In the previous post I suggested that data from the NHS’s COVID app was consistent with a power law distribution of the rates at which an infected person infects a susceptible person. If this is true, then can we understand why there should be a power law distribution of rates of COVID transmission? Transmission of infectious diseases is very complex, it is between two human beings – and we are very complex – in a complex variable environment – small and large rooms with good and bad ventilation and with the two people close or far apart. So there are many possible candidates for source of the power law in transmission rates. One is plotted above.

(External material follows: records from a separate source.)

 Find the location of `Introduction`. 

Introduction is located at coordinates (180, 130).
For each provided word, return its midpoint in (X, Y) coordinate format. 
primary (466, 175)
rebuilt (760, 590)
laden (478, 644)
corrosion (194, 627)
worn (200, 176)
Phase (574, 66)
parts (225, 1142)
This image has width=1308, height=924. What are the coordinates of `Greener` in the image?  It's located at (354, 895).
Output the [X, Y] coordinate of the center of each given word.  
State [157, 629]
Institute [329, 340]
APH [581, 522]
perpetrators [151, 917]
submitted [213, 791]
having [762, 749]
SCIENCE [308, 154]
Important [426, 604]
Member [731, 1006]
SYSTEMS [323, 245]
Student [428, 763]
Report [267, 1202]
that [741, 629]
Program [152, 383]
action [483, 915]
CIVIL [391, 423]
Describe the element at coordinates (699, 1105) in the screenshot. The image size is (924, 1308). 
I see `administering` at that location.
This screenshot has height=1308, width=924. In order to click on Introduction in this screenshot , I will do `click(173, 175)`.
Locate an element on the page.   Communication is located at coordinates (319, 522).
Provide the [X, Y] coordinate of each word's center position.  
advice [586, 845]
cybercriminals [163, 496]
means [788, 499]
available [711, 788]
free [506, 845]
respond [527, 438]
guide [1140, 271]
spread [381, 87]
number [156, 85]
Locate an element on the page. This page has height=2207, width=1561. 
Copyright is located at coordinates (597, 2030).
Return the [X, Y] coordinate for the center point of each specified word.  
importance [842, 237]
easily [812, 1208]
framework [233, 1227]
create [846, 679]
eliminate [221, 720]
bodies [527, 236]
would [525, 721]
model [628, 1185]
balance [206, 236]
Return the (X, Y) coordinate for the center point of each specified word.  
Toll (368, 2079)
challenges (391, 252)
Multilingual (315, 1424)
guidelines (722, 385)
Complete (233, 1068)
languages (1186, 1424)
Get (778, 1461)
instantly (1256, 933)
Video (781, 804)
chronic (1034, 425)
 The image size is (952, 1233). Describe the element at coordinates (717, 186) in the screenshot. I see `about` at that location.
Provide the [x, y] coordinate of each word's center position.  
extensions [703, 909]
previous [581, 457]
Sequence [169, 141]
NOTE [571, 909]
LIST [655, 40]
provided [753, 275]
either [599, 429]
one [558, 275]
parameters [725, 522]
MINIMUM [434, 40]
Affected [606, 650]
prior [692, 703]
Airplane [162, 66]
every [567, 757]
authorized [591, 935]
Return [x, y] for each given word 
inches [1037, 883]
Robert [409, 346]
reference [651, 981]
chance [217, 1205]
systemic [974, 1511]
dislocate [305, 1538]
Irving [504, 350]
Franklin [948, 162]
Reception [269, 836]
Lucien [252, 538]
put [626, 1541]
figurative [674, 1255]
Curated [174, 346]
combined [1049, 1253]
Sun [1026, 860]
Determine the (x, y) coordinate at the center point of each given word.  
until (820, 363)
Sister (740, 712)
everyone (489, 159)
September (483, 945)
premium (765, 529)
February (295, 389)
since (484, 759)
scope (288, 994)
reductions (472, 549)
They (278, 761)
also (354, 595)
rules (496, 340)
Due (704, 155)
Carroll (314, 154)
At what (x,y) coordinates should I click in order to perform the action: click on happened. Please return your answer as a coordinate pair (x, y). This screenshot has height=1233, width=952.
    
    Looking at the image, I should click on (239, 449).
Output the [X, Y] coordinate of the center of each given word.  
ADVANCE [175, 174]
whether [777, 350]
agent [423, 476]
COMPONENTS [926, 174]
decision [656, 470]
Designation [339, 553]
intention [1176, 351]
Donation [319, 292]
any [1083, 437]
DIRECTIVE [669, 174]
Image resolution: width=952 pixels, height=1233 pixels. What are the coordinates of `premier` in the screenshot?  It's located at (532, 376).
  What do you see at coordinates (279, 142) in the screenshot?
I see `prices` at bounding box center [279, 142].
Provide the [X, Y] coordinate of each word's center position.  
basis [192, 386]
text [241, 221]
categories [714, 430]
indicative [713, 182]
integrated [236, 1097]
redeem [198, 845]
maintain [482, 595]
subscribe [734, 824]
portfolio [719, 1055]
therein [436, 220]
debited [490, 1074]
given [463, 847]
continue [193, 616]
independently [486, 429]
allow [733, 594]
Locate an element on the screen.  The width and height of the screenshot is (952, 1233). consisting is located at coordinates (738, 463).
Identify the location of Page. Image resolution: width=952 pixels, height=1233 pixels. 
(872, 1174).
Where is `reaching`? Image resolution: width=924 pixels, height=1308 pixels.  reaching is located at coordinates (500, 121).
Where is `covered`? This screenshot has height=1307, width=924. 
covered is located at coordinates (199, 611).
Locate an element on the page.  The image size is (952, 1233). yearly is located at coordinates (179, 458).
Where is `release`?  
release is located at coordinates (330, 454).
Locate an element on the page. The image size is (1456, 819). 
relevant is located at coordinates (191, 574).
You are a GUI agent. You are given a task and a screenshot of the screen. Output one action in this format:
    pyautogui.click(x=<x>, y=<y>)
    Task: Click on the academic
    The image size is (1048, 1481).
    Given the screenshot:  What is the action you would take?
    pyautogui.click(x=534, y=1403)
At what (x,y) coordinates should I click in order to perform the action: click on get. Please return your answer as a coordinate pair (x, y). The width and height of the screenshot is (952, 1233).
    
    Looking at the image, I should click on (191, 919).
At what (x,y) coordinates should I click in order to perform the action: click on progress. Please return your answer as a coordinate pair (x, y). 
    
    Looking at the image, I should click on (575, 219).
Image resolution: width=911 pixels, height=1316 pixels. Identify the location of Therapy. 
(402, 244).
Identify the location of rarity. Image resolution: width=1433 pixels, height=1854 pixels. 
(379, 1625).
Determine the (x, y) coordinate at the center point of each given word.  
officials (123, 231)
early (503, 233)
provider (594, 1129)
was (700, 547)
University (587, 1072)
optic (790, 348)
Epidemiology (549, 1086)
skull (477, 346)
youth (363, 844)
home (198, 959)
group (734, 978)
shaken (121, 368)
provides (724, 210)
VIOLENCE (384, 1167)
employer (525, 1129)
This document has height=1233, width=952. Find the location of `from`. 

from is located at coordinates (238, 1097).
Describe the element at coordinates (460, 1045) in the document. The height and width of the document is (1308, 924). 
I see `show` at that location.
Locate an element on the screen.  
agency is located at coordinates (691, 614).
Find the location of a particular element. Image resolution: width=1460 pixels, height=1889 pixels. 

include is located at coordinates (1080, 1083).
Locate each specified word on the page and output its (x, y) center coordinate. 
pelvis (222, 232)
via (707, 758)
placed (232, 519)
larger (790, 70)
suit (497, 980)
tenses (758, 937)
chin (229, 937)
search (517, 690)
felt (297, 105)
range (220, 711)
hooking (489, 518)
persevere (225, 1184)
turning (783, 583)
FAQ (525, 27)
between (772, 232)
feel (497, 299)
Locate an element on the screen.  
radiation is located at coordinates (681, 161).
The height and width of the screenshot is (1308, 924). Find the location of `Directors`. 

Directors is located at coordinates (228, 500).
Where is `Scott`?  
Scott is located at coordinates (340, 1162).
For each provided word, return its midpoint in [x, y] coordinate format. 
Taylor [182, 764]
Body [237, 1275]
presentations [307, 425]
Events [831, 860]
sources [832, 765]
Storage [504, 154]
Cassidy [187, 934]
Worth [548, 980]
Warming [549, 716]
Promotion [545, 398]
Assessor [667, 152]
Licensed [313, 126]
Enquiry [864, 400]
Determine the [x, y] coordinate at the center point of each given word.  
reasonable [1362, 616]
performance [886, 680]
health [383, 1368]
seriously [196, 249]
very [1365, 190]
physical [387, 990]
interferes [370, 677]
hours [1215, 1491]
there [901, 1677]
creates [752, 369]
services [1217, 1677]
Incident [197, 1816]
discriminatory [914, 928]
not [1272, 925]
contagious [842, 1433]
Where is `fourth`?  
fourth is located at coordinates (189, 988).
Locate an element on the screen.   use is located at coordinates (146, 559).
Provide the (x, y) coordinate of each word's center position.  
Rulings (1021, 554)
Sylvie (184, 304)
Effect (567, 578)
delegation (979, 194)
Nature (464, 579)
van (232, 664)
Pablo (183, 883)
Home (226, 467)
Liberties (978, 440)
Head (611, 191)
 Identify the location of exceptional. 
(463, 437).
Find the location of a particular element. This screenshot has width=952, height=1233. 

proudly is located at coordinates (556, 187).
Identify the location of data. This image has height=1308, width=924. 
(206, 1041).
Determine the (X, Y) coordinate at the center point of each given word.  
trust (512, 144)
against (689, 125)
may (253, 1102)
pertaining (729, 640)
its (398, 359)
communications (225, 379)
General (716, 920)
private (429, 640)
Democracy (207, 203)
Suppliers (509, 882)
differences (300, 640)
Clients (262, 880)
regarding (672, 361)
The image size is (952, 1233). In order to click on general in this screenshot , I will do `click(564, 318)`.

This is a plot of the (probability density) distribution of a measure of how much virus is in the mucus of someone infected with COVID-19. The measure is a bit technical, roughly speaking it estimates the concentration of a fragment of the virus’s RNA genome, using a technique called reverse-transcription quantitative polymerase chain reaction (RT-qPCR). The data is from a study by Viloria Winnett and coworkers. Note that this is not the same as the amount of infectious virus present. But semi-quantitatively measuring the concentration of copies of part of a virus’ genome is much easier than quantifying how much infectious virus is present, so RT-qPCR is what is usually done.
As you can see from the log x scale there is a very broad distribution of the concentration of viral gene fragments. Some infected people may have a billion times as much virus as others. Viloria Winnett and coworkers’ data spans about nine decades, i.e., a factor of a billion between lowest and highest viral loads. And the data is well fit by a power law with an exponent -1.1. Data with broad distributions are often well fit by power laws so this is not very surprising but it really does look near perfect here, which did surprise me a bit.
I am not aware of any data directly on the relationship between how much virus is in an infected person, and how infectious they are. But clearly given a choice, you’d want to share a room with someone on the left side of this distribution, not with someone on the right side, with possibly a billion times more virus in their system.
It also seems likely that superspreading events, where one infected person infects many others, are often (always?) caused by those with unusually high viral loads? It also may be true that when say two people spend a lot of time together, for example if they are couple, but the infected one does not infect the other, the viral load of the infected person may be on low side. In any case, the huge range of amount of virus very naturally suggests a huge range in transmission rates.